Читаю Конрада — книга называется «Юность», я взял ее ради «Сердца тьмы» — впервые с тех пор, как бросил его читать году в тридцать втором, оттого что он влиял на меня слишком сильно и разрушительно. Мощный гипнотический стиль вновь обрушился на меня, и я понял, до чего же беден мой собственный. Возможно, после того как я довольно долго прожил со своей бедностью, меня уже ничто не испортит. Когда‑нибудь я перечитаю «Победу». И «Ниггера».
Вода цвета начищенной до блеска оловянной посуды; кажется, что облака — в отсветах этой оловянной поверхности. И на зелени лесов словно тоже оловянный налет. Рыбачьи домики на сваях вызывают воспоминание о Востоке [83]. Люди стоят в пироге, и ноги их, удлиненные тенью, уходят в воду, точно они переходят реку вброд. Может быть, какой‑нибудь рационалист уже объяснил подобным образом хождение Иисуса Христа по водам?
Последнее время меня все больше и больше волнует, выйдет ли что‑нибудь из этой книги. Быть может, вместо того чтобы принимать реальность такой, какая она есть, я с ней сражаюсь и в то же время пугаюсь того, что доктор называет «сентиментальностью», всего яркого и драматичного. Возможно, X., помогая больным разрабатывать руки, забудет об очевидных мерах предосторожности и не протрет руки спиртом. Священники больше думают о технике, электричестве, навигации и тому подобном, чем о человеческой жизни или о Боге, — но это у X. ложное впечатление. Он приехал в поисках иной формы любви, а столкнулся с турбинами электростанций и проблемами строительства; он никак не может понять этих священников, так же как они не могут понять его.
Вода, которую разрезают носами наши понтоны, цвета жженого сахара.
Возможно, первая фраза будет такой: «Каждый день после завтрака капитан читает в рубке свой бревиарий»
Неустанное перебрасывание дров с понтонов к машине вызывает воспоминание о том, как Филеас Фогг пересекал Атлантический океан.

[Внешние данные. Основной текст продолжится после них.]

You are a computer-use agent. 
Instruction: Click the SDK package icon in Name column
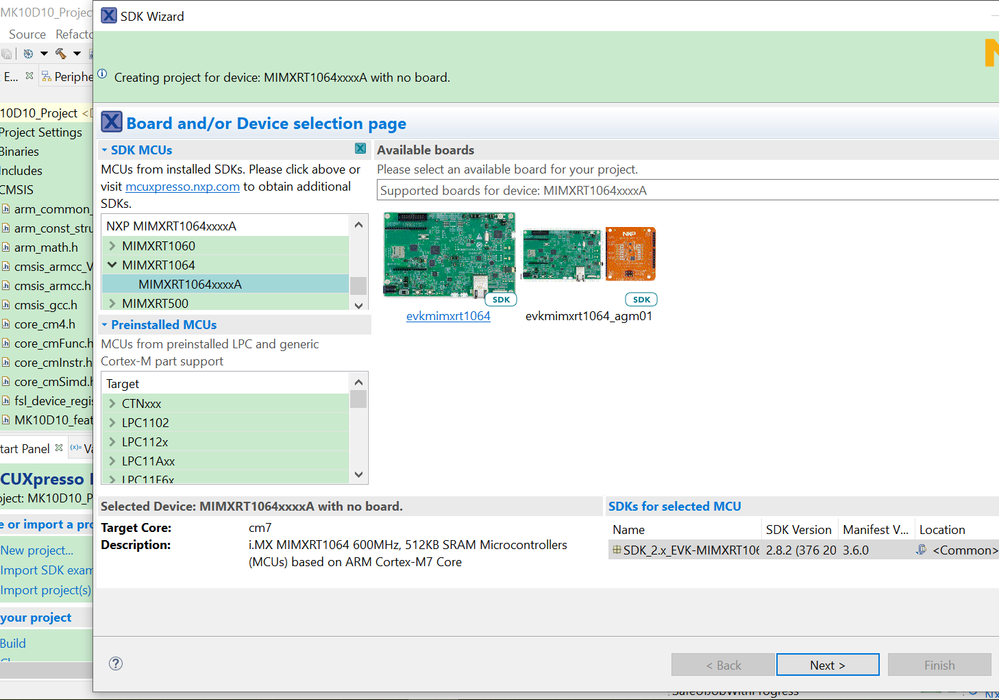pos(617,550)
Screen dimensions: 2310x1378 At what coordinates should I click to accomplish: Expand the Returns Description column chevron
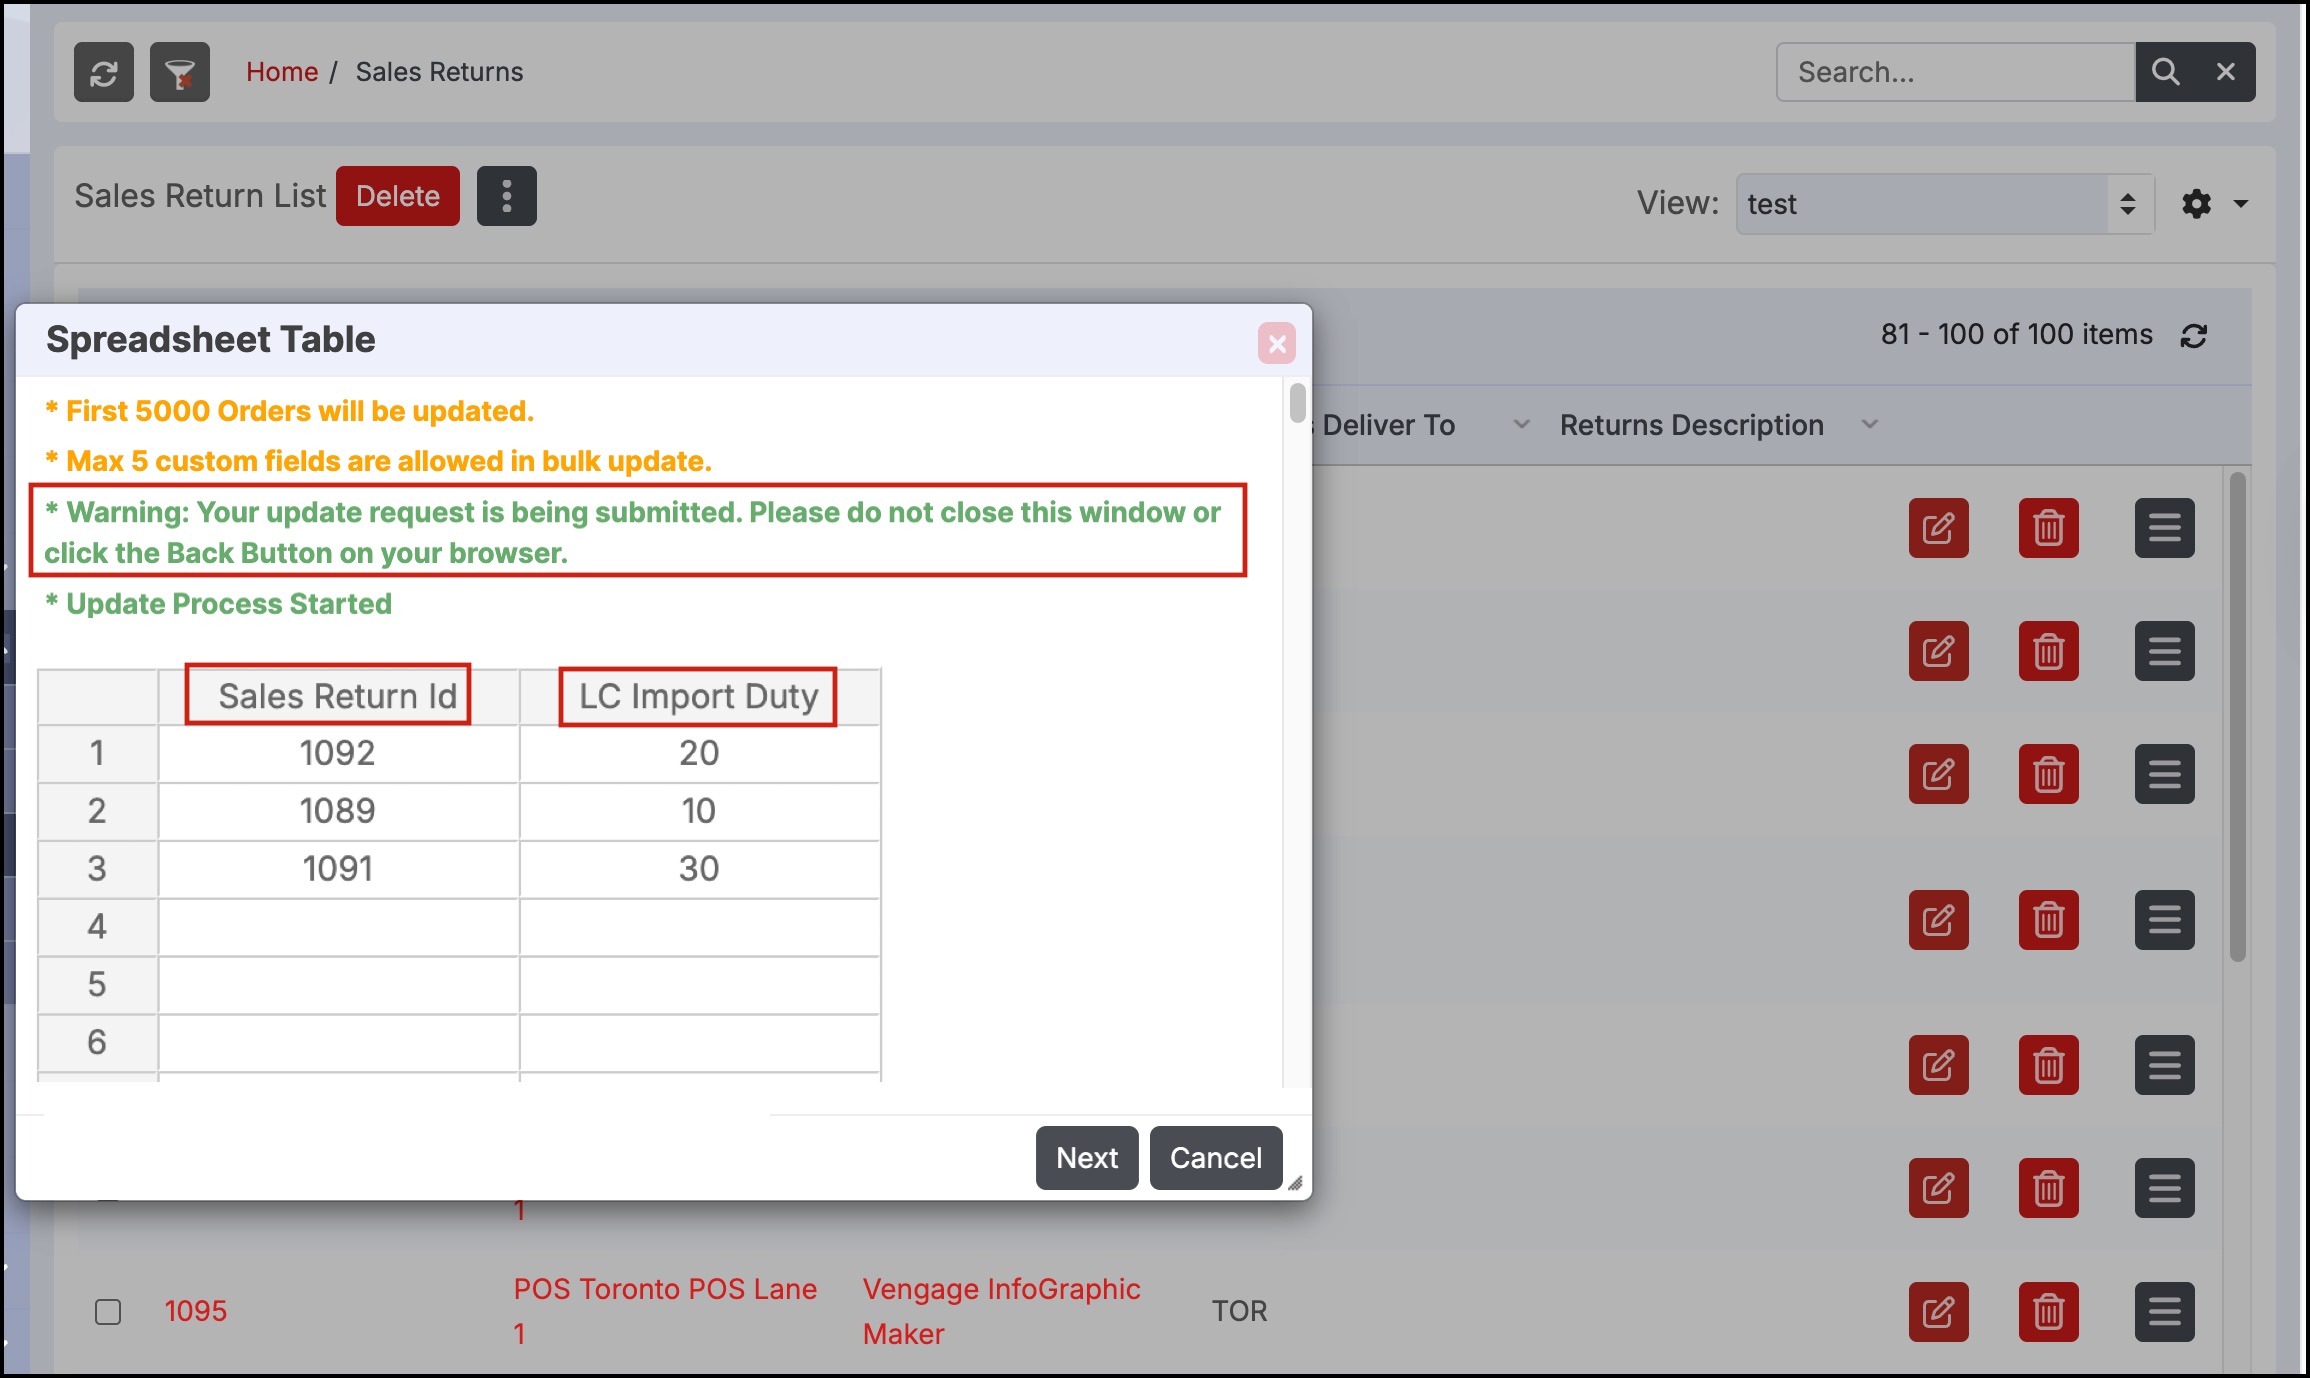pyautogui.click(x=1869, y=424)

Подходим к Бакуме. Отец Анри возбужденно восклицает:
— Мой дом!
— А не тюрьма?
— Нет. Моя тюрьма — Йонда.
Причаливаем. Обед в миссии, после обеда священники играют в карты тремя колодами в игру под названием «Спички».
Беспокойная, душная ночь, снотворное не подействовало. Снилось что‑то сердитое о человеке, на которого я не сержусь наяву.